The problem at hand is to show that for $X_j$ iid holds
$$\lim_{n \to \infty}\frac{P(\bar{X}_n \leq x)}{\frac{1}{ \sqrt{2\pi(\sigma^2/n)}} \int_{-\infty}^x \exp\Big(\frac{-(t-\mu)^2}{2(\sigma^2/n)}\Big)\ \text{d}t}=1$$
Apparently, one needs to notice that $$\{\bar{X}_n \leq x\}=\bigg\{\sqrt{n}\frac{\bar{X}_n - \mu}{\sigma} \leq \color{red}{\sqrt{n}}\frac{x - \mu}{\sigma} \bigg\}$$ and then apply the CLT. Yet I don't understand why can we apply it if the RHS of the inequality depends on $n$. So applying the CLT, we'd get
$$ \lim_{n \to \infty} P\bigg\{\sqrt{n}\frac{\bar{X}_n - \mu}{\sigma} \leq \sqrt{n}\frac{x - \mu}{\sigma} \bigg\} =\frac{1}{\sqrt{2\pi}} \int_{-\infty}^{\sqrt{n}\frac{x - \mu}{\sigma}} e^{-t^2/2} \ \text{d}t $$ Which doesn't quite make sense.
We assume that $x\gt 0$, $\mu=0$ and $\sigma=1$. After a substitution, we notice that the denominator goes to $1$ as $n$ goes to infinity.

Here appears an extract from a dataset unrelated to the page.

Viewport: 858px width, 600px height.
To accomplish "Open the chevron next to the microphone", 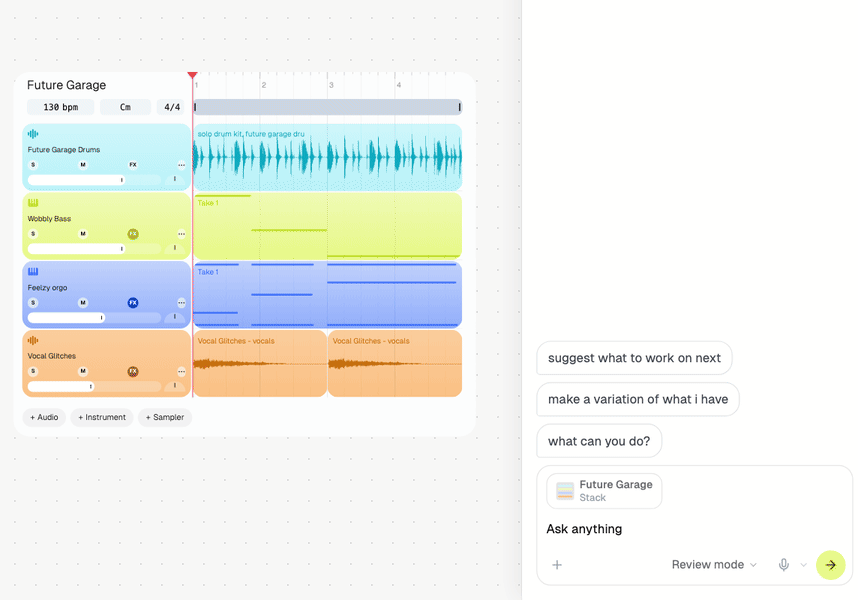I will (x=803, y=564).
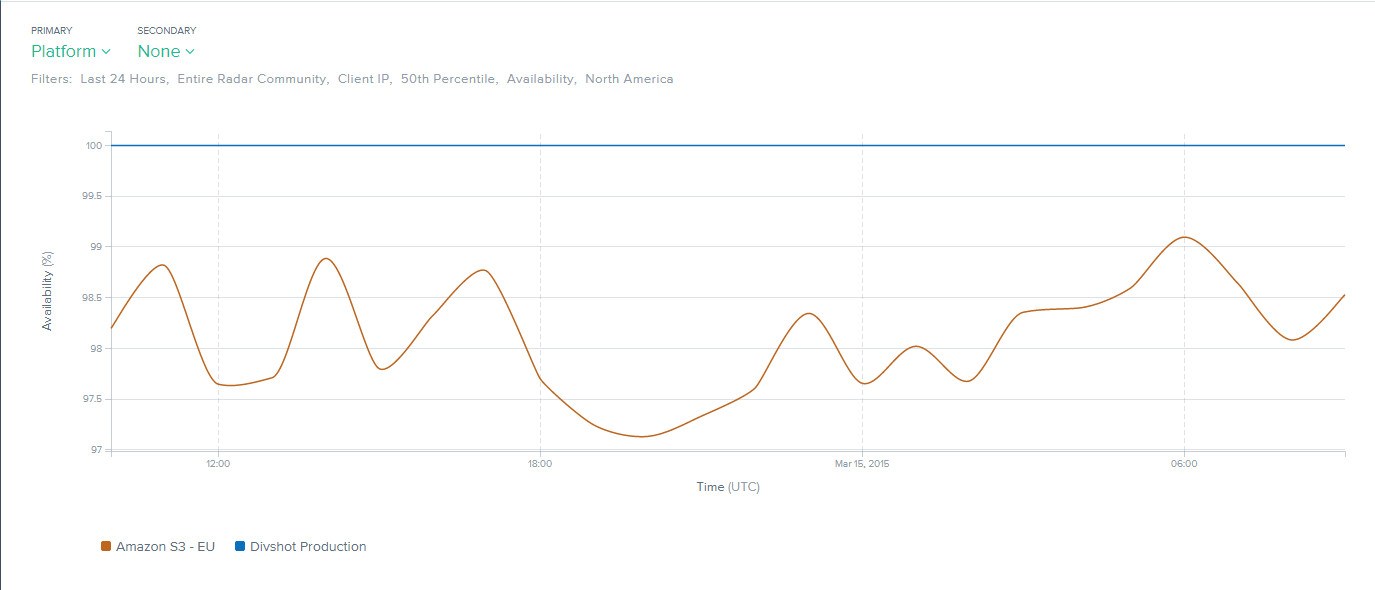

So the task is to show that $\mathbb P\{\bar{X_n}\leqslant x\}\to 1$. To see that, fix a positive $R$. For $n$ such that $\sqrt n \cdot x\geqslant R$, we have $$\mathbb P\{\bar{X_n}\leqslant x \}=\mathbb P\{ \sqrt n\bar{X_n}\leqslant \sqrt n x\}\geqslant \mathbb P\{ \sqrt n\bar{X_n}\leqslant R\}.$$ Using the central limit theorem and denoting $N$ a standard normal random variable, we obtain $$\liminf_{n\to\infty}\mathbb P\{\bar{X_n}\leqslant x \}\geqslant \mathbb P\{N\leqslant R\}.$$ We are able to conclude now because $R$ was arbitrary.